The ICIJ’s reporting on the Pandora Papers isn’t limited to the political class. Among the famous (and infamous) celebrities whose names appear in the leaks are pop music star Shakira, who has had tax problems in Spain, supermodel Claudia Schiffer, and Italian mobster Raffaele Amato, who is known as Lell o' chiatt, or Lell the Fat One. 

Supreme Court Won't Hear Challenge To $700K FBAR Penalty - David Hansen, Law360 Tax Authority ($). "Alice Kimble had argued the Federal Circuit erred by upholding a ruling that she willfully failed to file the reports, known as FBARs, justifying a penalty that was excessive. Her penalty was calculated under Title 31, Section 5321 of the U.S. Code, which was amended in 2004 increasing penalties for willful violations of FBAR requirements to either $100,000 or 50% of the balance in the foreign account, whichever was higher."

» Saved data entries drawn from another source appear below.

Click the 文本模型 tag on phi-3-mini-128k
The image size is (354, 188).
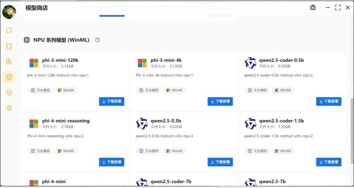40,90
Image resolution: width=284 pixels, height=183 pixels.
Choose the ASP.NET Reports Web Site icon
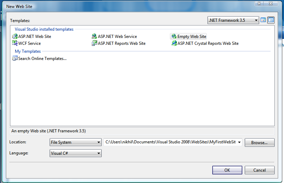(x=94, y=43)
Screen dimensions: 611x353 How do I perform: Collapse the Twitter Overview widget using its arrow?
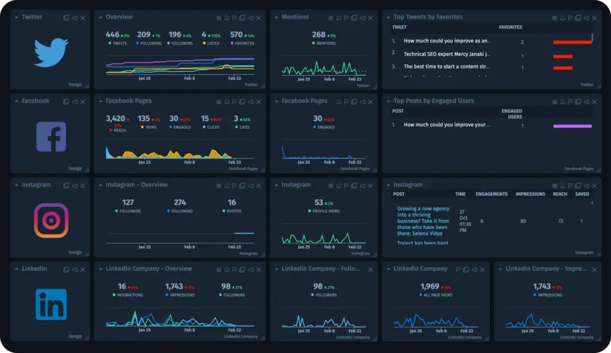(100, 17)
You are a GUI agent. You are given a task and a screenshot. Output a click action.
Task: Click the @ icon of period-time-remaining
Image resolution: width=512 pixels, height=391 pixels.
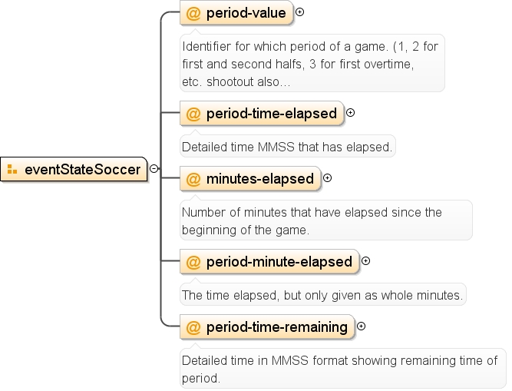[193, 327]
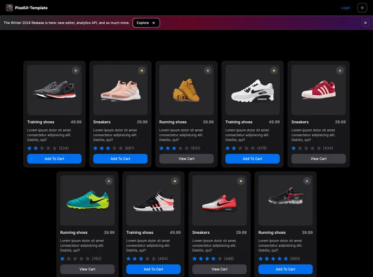Viewport: 373px width, 277px height.
Task: Toggle the light/dark theme button
Action: click(x=362, y=8)
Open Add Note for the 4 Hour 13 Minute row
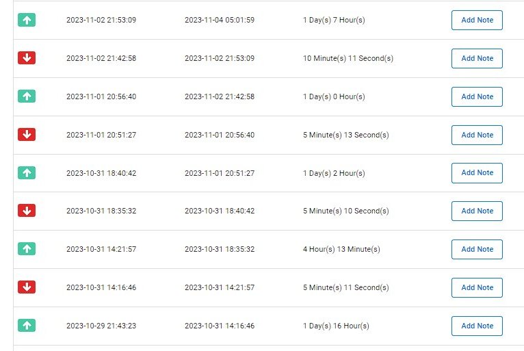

Related: Offshore Voluntary Disclosure.

Oct. 15 also the deadline for foreign account FBAR filings - Kay Bell, Don't Mess With Taxes. "That's right. Owners of foreign accounts now face the same due date as regular income tax taxpayers who got extensions to file. But FBAR filers didn't have to send in any extra paperwork for the added time... If you are required to file an FBAR and don't do so, you could face a civil penalty of up to $10,000."

 

Drought-Stricken Farmers and Ranchers Given More Time to Replace Livestock - Mac Stevens and Steve Troyer, Eide Bailly:

Notice 2021-55 contains an appendix listing counties and cities in 36 states and one U.S. territory that suffered exceptional, extreme or severe drought conditions between September 1, 2020, and August 31, 2021. The IRS updates this list annually each September.

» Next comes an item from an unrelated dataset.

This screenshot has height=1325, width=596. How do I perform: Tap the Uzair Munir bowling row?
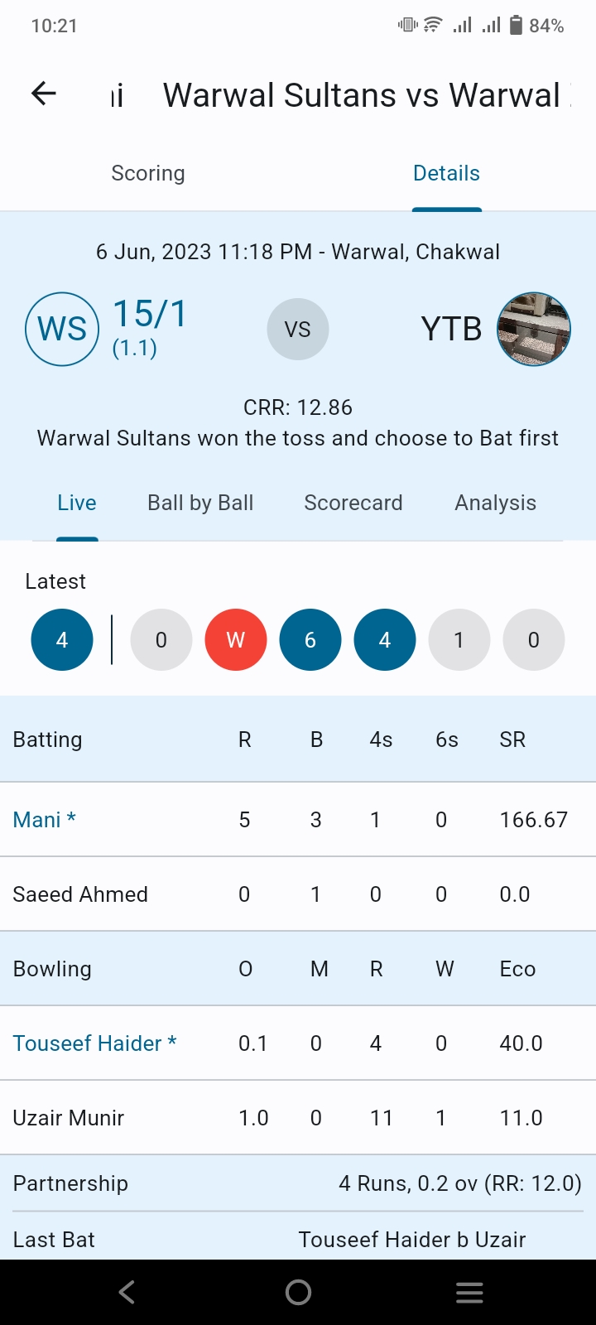[x=298, y=1118]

The notice provides a one-year extension that gives farmers and ranchers until the end of the tax year after the first drought-free year to replace sold livestock and defer the federal income tax on any gains from the original drought forced sales. This relief generally applies to capital gains realized by eligible farmers and ranchers on sales of livestock held for draft, dairy or breeding purposes.

 

Hobby Loss Expenses Can Only Be Deducted as Miscellaneous Itemized Deductions - Ed Zollars, Current Federal Tax Developments. "The taxpayers did not agree with this view.  In their view the deductions under IRC §183(b) should be deductible in computing adjusted gross income, which would make them no longer itemized deductions and, thus, by extension not miscellaneous itemized deductions."

 

Because we're accountants. Today is National Get Funky Day. Be careful out there.